• THE RECORDS:
════════════════════

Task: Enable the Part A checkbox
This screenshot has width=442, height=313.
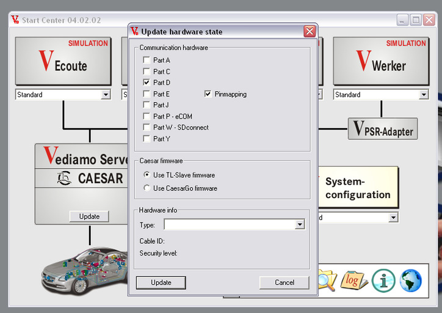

════════════════════

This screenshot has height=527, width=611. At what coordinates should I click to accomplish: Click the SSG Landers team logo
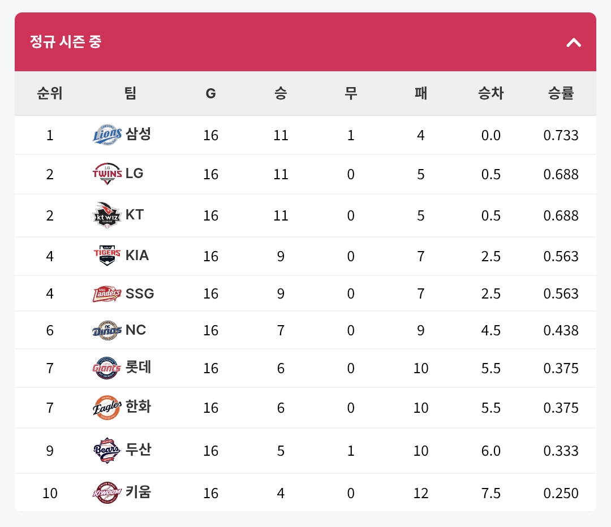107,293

════════════════════

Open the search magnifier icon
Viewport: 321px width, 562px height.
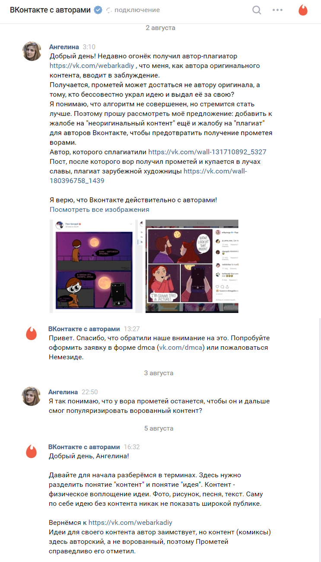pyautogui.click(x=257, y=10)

════════════════════

• WHAT THE EXERCISE ASKS:
In the material above, transcribe exactly the lines beginning at the one with "Task: Enable the Part A checkbox" and ending at the one with "This screenshot has width=442, height=313.", both included.

• RESULT OF THIS EXERCISE:
Task: Enable the Part A checkbox
This screenshot has width=442, height=313.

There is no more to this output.